To the first point I would like to respond: homeschooling groups may not be legally obligated under education law to accommodate disabled children, but they absolutely are ethically and morally obligated to do so. Inclusion is a right, not a privilege. And people who see accommodations as “special allowances” are being ableist, period. Even parents of disabled children who have decided that their children are not owed accessibility are being ableist – perhaps without even realizing it, because ableism is so intertwined in the culture at large. And as studies in formal education have shown time and again, inclusion benefits everyone, not just disabled people.
To the second point, certainly I do not and would not expect homeschooling groups to know everything about accessibility or to become “autism experts” overnight (in fact, I’d really rather they didn’t, given the amount of misinformation available to the public). What my post did ask was simply that homeschooling groups be responsive to requests for accommodations.
And to be sure, some of the responsibility to make homeschooling activities accessible lies with the parents of disabled children, who usually must ask for the supports they need. But it would also be wonderful if, over time, some of these practices became routine and commonplace, so that those parents who have resigned themselves to not participating – without even thinking of asking for accommodations – can know they do have options.
We at Respectfully Connected came up with a number of examples that would make homeschooling activities, classes, and outings more accessible to neurodivergent children:
- Low noise environments
- Low lighting indoors, no florescent lighting
- No strong smells, perfumes, air fresheners
- No flashing/strobing lights (as in bowling alley or bounce place)
- Fenced play areas and playgrounds
- Chill-out/quiet areas
- Flexible class times or makeup class opportunities
- No forced introductions or ice breakers
- Open ended participation/completion (as with arts & crafts)
- Free play options
- Limit wait times or have things to do while waiting
- Flexibility on turn-taking procedures
- No pressure for reward stickers, hand stamps, etc.
- No mandatory clothing unless safety issue (i.e. smocks, bracelets, goggles, etc.)
- Online/email registration (for neurodivergent parents)
- Drop-in or monthly pay schedules
- Itineraries so we know what to expect
- Option to join outings without taking classes (or vice versa)
Additionally, there are many practices that would fall under the umbrella of asking people not to exhibit ableist and discriminatory attitudes toward disabled parents and children, such as:
- Not judging what kids are eating or not eating
- Not judging what they are wearing (or not wearing – like shoes)

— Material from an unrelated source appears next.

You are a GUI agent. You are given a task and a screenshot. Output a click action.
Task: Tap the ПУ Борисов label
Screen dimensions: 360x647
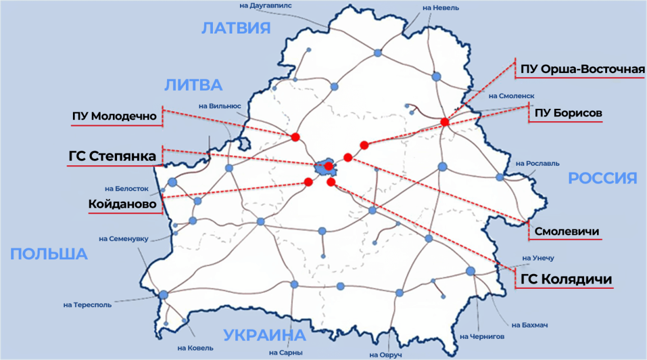pos(568,113)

- Not judging what they are playing with or how they play
- Not judging, mocking, or criticizing stimming or tics
- Not ignoring nonspeaking children
- Not offering unsolicited treatment, remedy, cure, therapy ideas
- Respecting accessibility issues around food storage and prep (such as plastic packaging, prepared foods, convenience foods, etc.)
The latter category about ableist attitudes contains improvements that all homeschooling groups could and should make, starting now. It does not cost anything in time or money to check yourself before judging others for things you may not understand. And yet, that list comes from experiences that the parents in Respectfully Connected have had while out with our children.
Specific sensory and structural accommodations, as in the first list, may not all be necessary all of the time in every group. But to the extent that they are possible, they would make activities more accessible to homeschooled neurodivergent children, and certainly should at least be attempted if specifically requested by a parent. We owe it to our kids – disabled and non disabled alike – to integrate them in our communities.